- [YOUR GOAL]:
Counting the line with "Campus Maps (339, 2455)" as the last one, copy out the lines of the data exactly from the first onward.

═════ EXERCISE MATERIAL

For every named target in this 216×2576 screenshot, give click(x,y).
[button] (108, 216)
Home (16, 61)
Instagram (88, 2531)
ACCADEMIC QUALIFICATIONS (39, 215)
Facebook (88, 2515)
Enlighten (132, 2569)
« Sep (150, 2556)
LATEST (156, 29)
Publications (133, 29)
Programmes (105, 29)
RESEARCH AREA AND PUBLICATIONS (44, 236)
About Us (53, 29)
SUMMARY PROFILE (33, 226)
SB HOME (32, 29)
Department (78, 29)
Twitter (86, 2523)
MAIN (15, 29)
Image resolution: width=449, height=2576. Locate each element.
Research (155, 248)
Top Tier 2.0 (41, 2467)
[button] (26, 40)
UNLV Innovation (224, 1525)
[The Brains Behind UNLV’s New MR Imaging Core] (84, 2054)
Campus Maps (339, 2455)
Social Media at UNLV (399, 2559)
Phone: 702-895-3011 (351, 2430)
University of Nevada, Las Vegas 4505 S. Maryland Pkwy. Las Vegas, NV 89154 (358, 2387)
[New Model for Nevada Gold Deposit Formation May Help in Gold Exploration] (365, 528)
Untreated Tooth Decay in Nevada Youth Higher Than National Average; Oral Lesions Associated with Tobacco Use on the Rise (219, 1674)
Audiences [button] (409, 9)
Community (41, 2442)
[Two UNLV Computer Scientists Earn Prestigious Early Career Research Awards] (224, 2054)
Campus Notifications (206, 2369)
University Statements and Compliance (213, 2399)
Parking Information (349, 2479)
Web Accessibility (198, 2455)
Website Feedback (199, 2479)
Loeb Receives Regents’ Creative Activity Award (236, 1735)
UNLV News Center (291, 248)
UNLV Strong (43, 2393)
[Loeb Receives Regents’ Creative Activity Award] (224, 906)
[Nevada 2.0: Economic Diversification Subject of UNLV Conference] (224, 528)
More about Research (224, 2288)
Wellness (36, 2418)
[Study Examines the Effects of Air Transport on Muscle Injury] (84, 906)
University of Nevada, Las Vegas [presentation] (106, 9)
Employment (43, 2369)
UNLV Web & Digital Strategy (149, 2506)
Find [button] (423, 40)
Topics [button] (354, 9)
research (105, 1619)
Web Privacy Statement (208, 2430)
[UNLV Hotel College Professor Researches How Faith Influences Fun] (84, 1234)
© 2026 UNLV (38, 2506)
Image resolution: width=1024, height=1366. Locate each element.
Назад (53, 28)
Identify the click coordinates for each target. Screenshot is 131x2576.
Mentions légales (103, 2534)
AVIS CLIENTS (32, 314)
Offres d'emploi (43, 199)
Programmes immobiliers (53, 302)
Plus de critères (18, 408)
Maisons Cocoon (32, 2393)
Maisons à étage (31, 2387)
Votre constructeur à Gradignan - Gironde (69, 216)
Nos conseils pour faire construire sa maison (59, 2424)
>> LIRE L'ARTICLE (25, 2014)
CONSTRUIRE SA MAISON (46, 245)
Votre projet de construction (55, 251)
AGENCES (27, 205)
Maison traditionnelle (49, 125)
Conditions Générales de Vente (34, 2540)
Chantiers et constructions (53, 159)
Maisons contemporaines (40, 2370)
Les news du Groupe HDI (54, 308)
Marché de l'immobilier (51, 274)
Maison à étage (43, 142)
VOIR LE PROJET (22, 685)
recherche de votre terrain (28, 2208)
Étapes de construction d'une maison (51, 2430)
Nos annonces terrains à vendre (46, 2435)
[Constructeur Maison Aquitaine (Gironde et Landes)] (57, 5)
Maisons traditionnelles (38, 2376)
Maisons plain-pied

══════════

- [TASK RESULT]:
For every named target in this 216×2576 screenshot, give click(x,y).
[button] (108, 216)
Home (16, 61)
Instagram (88, 2531)
ACCADEMIC QUALIFICATIONS (39, 215)
Facebook (88, 2515)
Enlighten (132, 2569)
« Sep (150, 2556)
LATEST (156, 29)
Publications (133, 29)
Programmes (105, 29)
RESEARCH AREA AND PUBLICATIONS (44, 236)
About Us (53, 29)
SUMMARY PROFILE (33, 226)
SB HOME (32, 29)
Department (78, 29)
Twitter (86, 2523)
MAIN (15, 29)
Image resolution: width=449, height=2576. Locate each element.
Research (155, 248)
Top Tier 2.0 (41, 2467)
[button] (26, 40)
UNLV Innovation (224, 1525)
[The Brains Behind UNLV’s New MR Imaging Core] (84, 2054)
Campus Maps (339, 2455)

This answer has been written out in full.